* [TO DO] Count every line in the following entries where the word "agent" appears. Give the count alone.

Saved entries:
──────

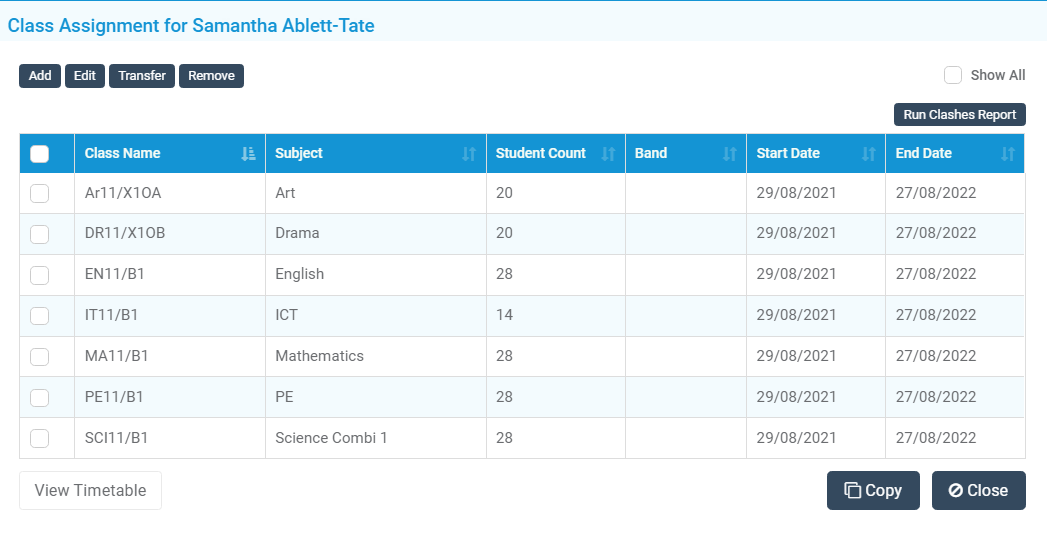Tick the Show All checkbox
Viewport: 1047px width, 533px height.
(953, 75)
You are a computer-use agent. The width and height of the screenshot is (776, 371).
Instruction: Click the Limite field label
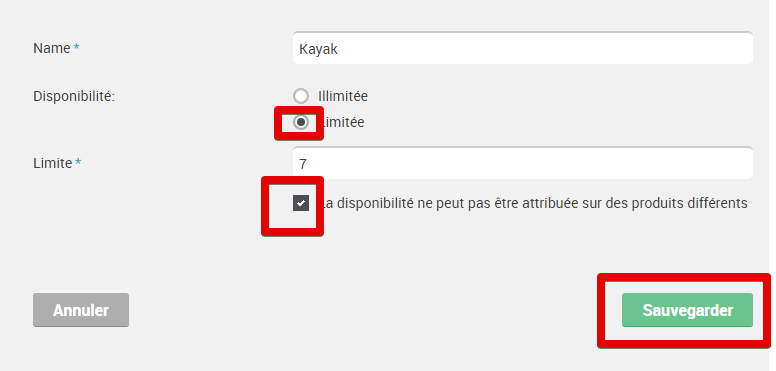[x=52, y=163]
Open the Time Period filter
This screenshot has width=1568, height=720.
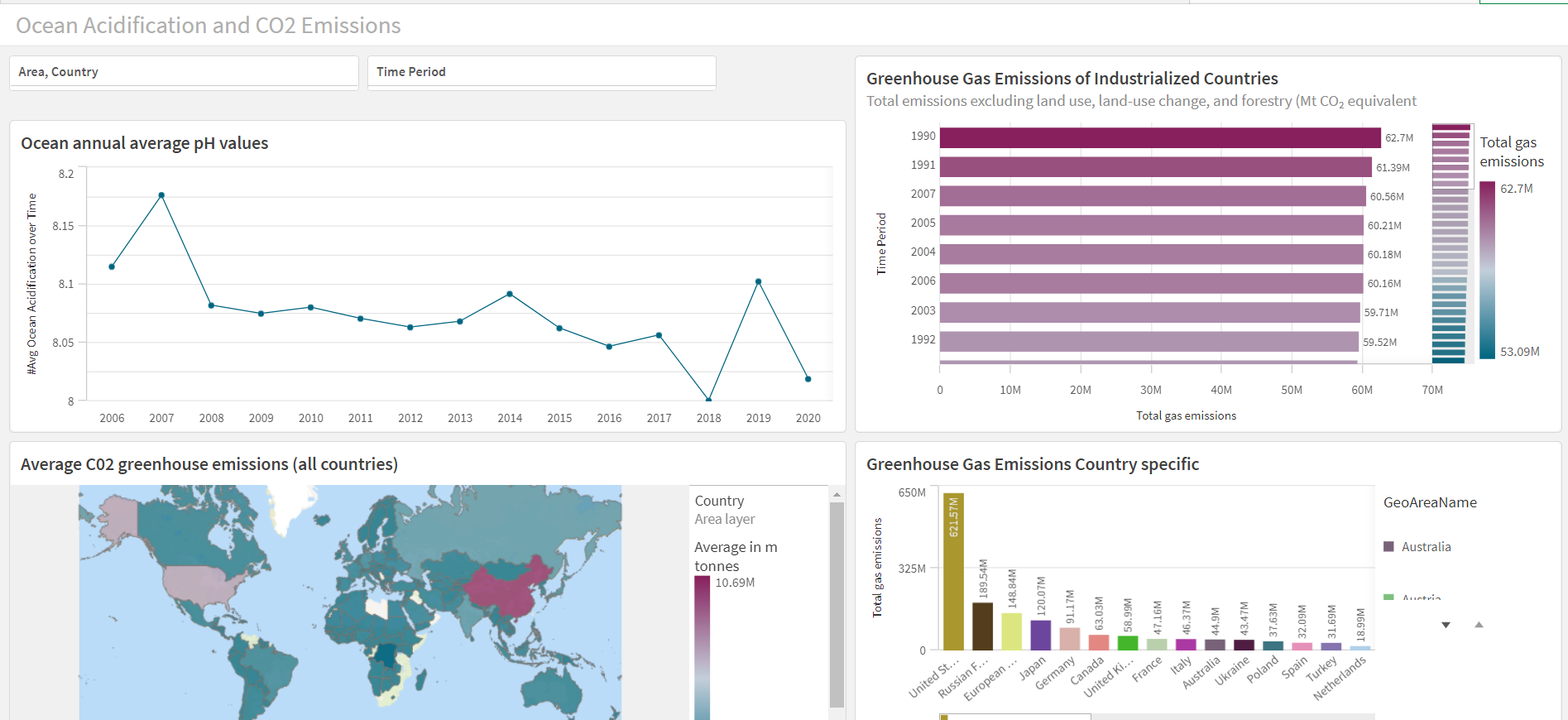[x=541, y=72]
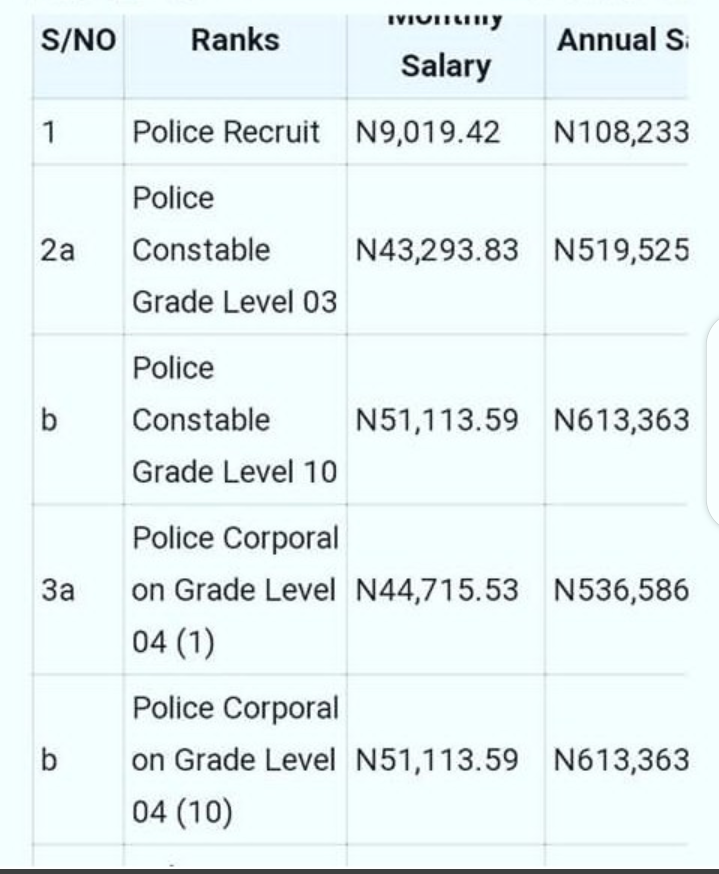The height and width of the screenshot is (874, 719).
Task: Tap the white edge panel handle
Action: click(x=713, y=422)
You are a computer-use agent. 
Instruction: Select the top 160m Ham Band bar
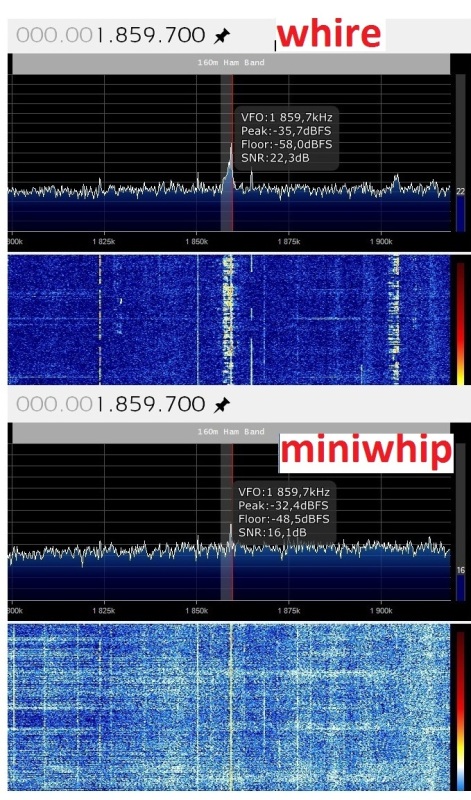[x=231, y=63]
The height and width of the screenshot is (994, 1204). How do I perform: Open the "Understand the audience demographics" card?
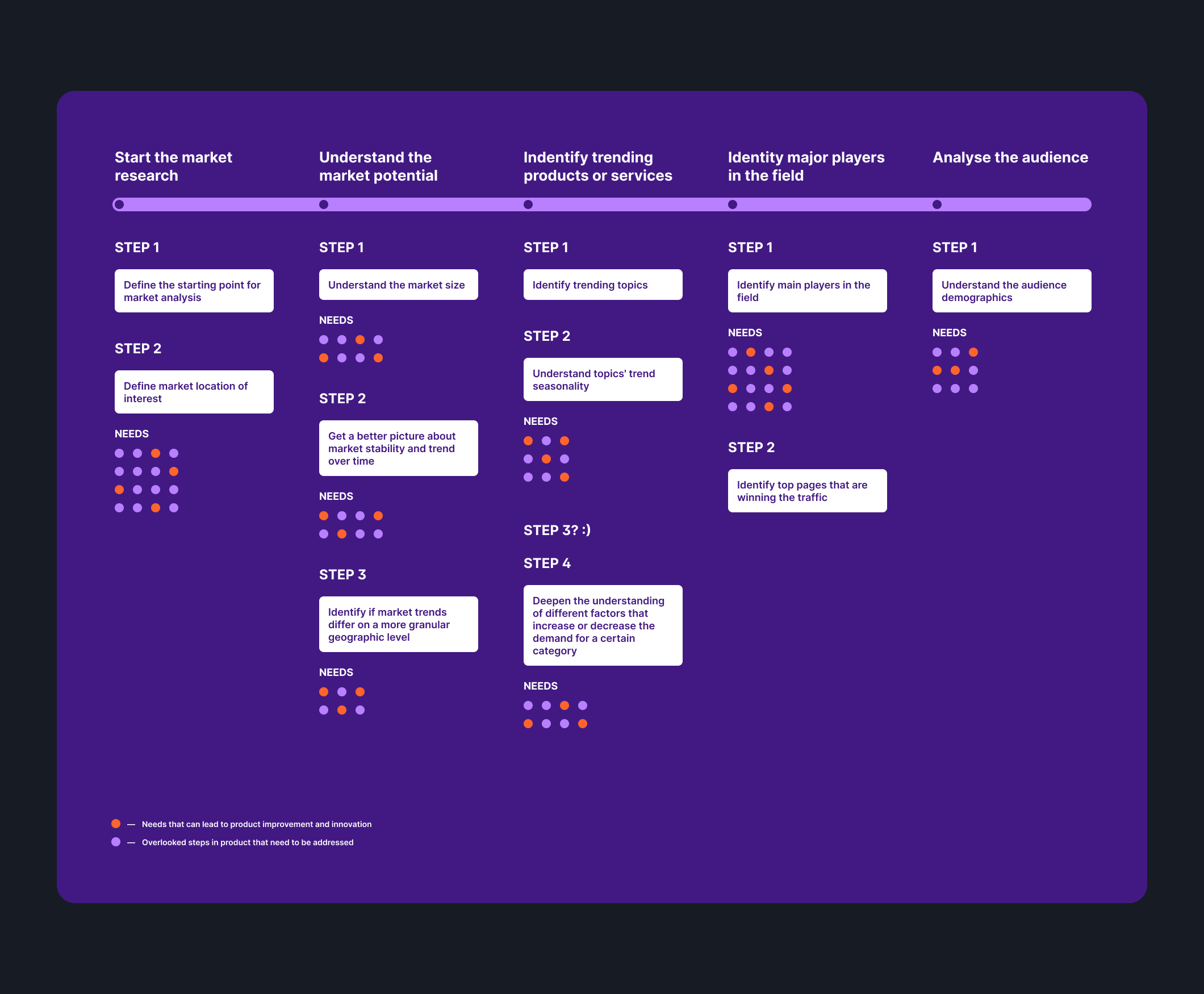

──────

* [ANSWER] 2